NAME OF THE STUDENT: LAVISHA TANEJA

COLLEGE: SRI VENKATESWARA COLLEGE DELHI UNIVERSITY

EXAM ROLL NO: 2121002

PAPER CODE: 120351101

PAPER NAME: MEDIEVAL LITERATURE

TITLE OF PAPER: Pr incipal themes of " Histor ia Calamitar um" in The Letter s
of Abelar d and Heloise.

DATE OF SUBMISSION: 28th MARCH 2022

DECLARATION: I certify that this is my own unaided work, and does not contain
unreferenced material copied from any other source. I understand that plagiarism is a
serious offence and may result in a drastic reduction of marks awarded for the term
paper. This assignment has not been submitted, or any part of it, in connection with
any other assessment.
“Historia Calamintatum” was written in 1132 when Abelard was 53 years old and was
residing at the monastery of St. Gildas de Rhuys. The Story of His Misfortunes, by
Abelard, is a unique work of autobiographical writing written in the form of a
consolation letter (influenced by Augustine’s Confessions) to an anonymous friend
that covers Abelard's early days of dialectic study. It chronicles Abelard's tragedies as
a scholastic philosopher and theologian, as well as the calamities he faced later in his
relationship with Heloise, whose teaching he was entrusted by her uncle, and its
aftermath when he was subjected to irreparable mutilation. The narrative also recounts
how Abelard drove his teachers to change their teaching methods in the early 12th
century, which helped to shape the development of philosophy. In this paper, I intend
to explore how these letters emphasize the core argument about the difficulty of
renunciation and persistent sexual desire within the walls of a cloister.

Critics have argued about the authenticity of correspondence between Abelard and
Heloise, considering Abelard’s first letter as a forgery fabricated to create a
background and offer a justification for the rest the of work. In an autobiography, the
readers interpret the self represented in the narrative through the author describing
himself that is highly influenced by his ideological position and memory of his past.
Abelard writes this letter when religion was the primal aspect of his life and sexual
passion was considered debased. Hence it is probable that he is writing with a
knowledge of a wide readership that the letters would form a part of public discourse
and with an intention to exonerate himself and restoring his reputed position in the
theological domain. But it becomes problematic for the readers in trying to define
Abelard’s true self from his writing.
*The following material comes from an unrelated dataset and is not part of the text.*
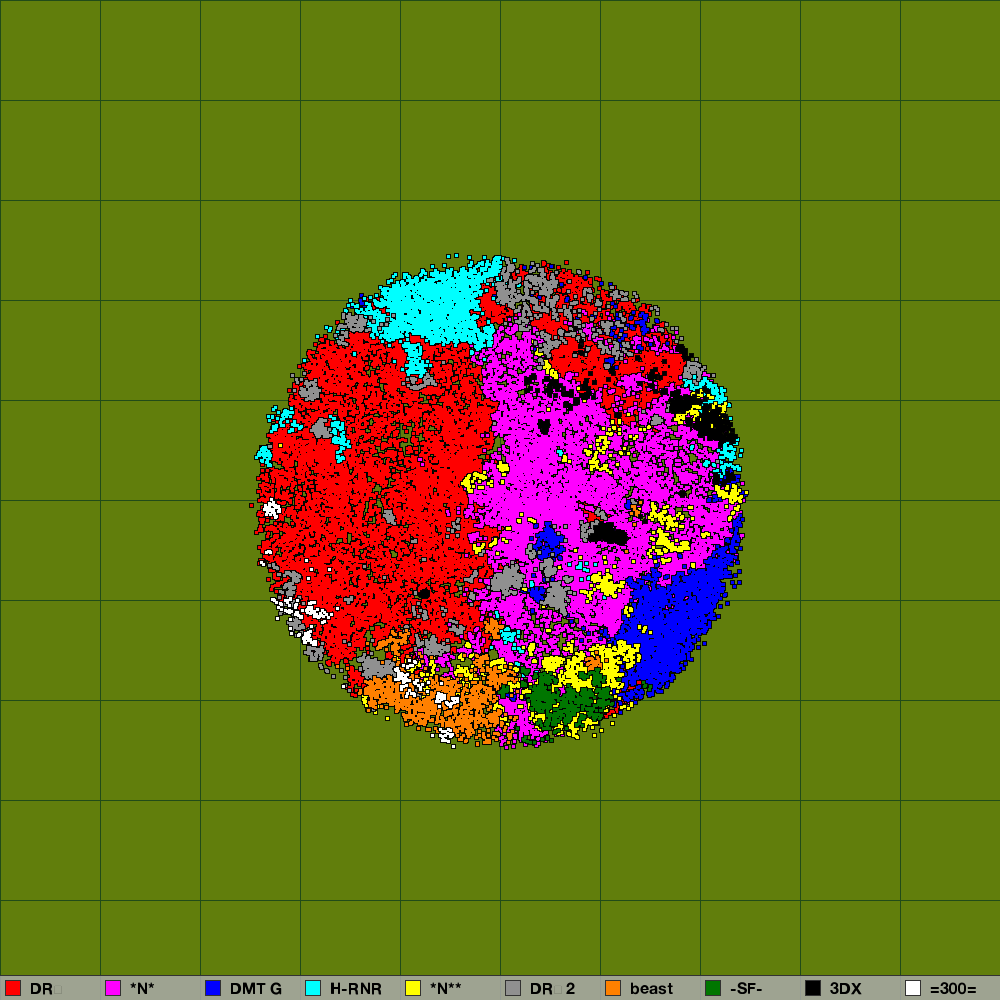
Task: Click the magenta *N* legend swatch
Action: pyautogui.click(x=113, y=988)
The public eye present in Abelard’s letter distorts
the expected privacy of letter writing, that modifies his representation of himself and
reader’s search for the ‘real self’ becomes futile.

His life was dominated by his unwavering resolve to apply the principles of logic
to all existing disciplines.Abelard mentions that “It was not my custom to progress by
practice (usum), but by my own intelligence (ingenium)”. As a wandering scholar,
conscious of his intellectual superiority to his teachers, Abelard appears to be
establishing a new technique of disputing, rather than just a rudimentary lecture that
was supposed to be a selected passage of scripture read aloud with commentaries
drawn from writings of early Fathers of the church. “Abelard’s brilliant expositions of
classical authorities, especially Aristotle, his subtle re-formulations of logic, his
slashing refutations of rivals, his insistence that rational understanding could never
tolerate inconsistency had begun to detach learning from revelation and establish a
style of disputation that would become the accept form of academic learning.”(2)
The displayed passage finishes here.